Earaches: Swimmer’s Ear vs. Middle Ear Infection

Ear disorders are common among children. There are two different types of ear infections: otitis externa (often called swimmer’s ear) and otitis media. It is important to recognize the differences between these two types of infections to prevent or treat them effectively.

About Swimmer’s Ear

Otitis Externa affects the outer ear canal. Many people also refer to this as swimmer’s ear,  although swimming is only one cause of this type of infection. In otitis externa there is inflammation to the outer ear canal, the area in front of the tympanic membrane (ear drum). This is the area that you can feel when you stick your finger in your ear. These infections are common in the summer months and frequent swimming is often the culprit.

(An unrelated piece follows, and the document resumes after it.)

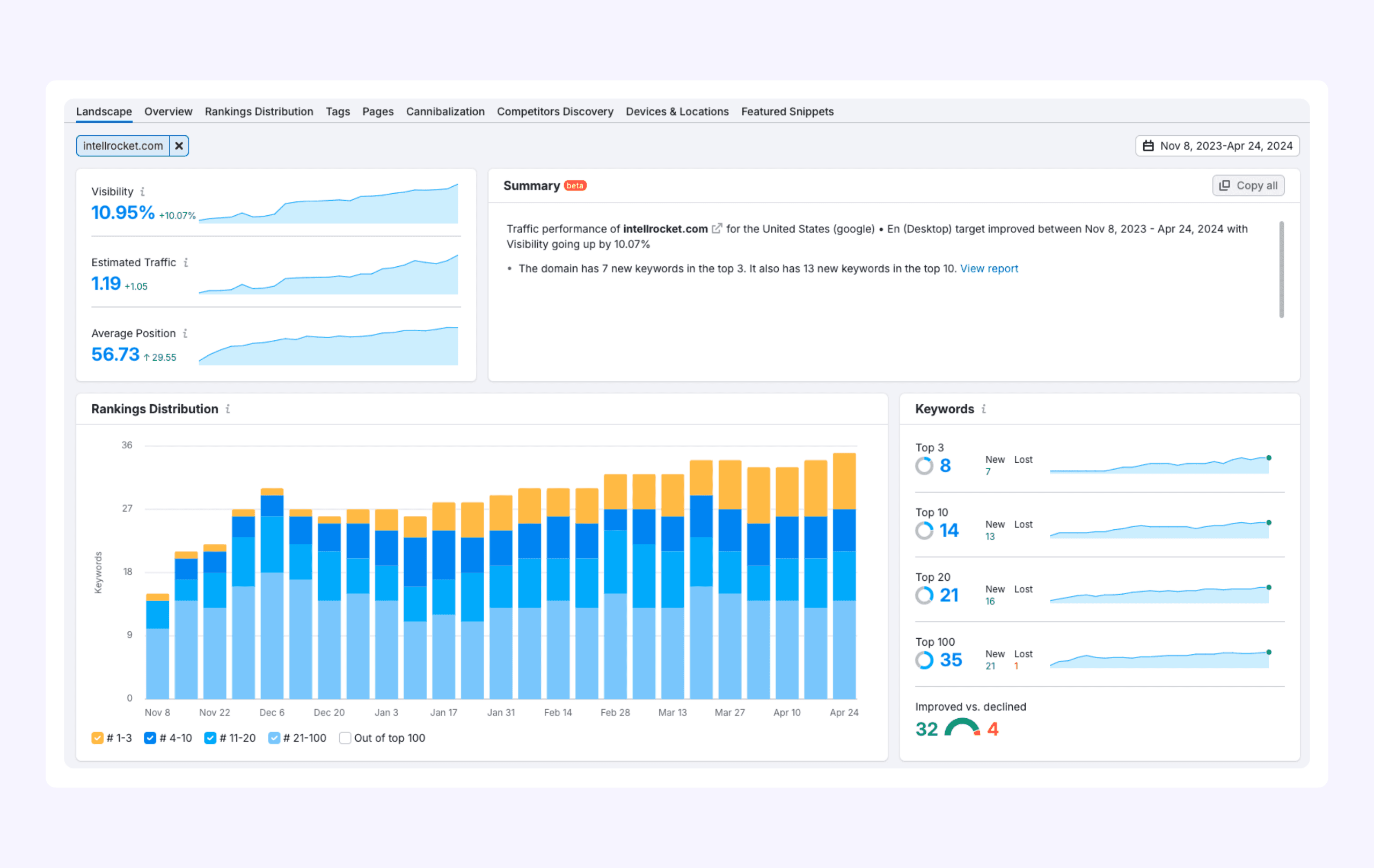
Task: Disable the # 11-20 checkbox
Action: 210,738
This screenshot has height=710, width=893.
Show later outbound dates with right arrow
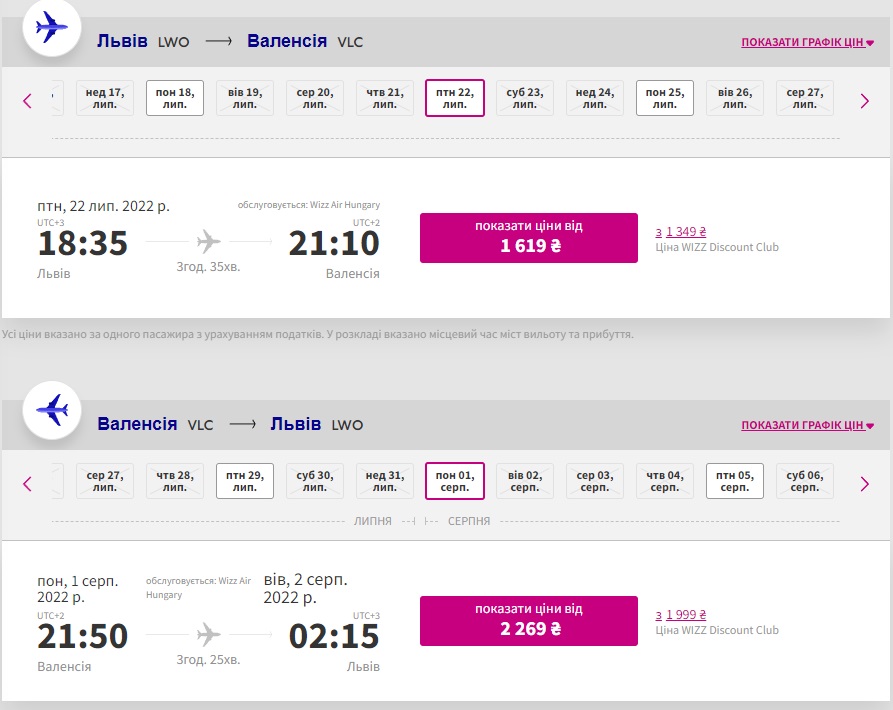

Symptoms and Treatments for Swimmer’s Ear

Symptoms of otitis externa include pain in the ear lobe and when touching the external ear. Many children also complain of itching and may have discharge coming from the ear. Drainage is frequently associated with swimmer’s ear, which makes it crucial to bring patients to their health care provider immediately for proper diagnosis and treatment. The infections are treated with prescription ear drops and occasionally even oral antibiotics. In extreme cases when there is too much inflammation to allow the drops to be inserted into the ear, an ear wick may have to be inserted in the canal to keep it open. Swimmer’s ear many be prevented by applying a mixture of 1 part white vinegar and 1 part rubbing alcohol into the ear canal after swimming and drying the ears with a hair dryer on the cool setting.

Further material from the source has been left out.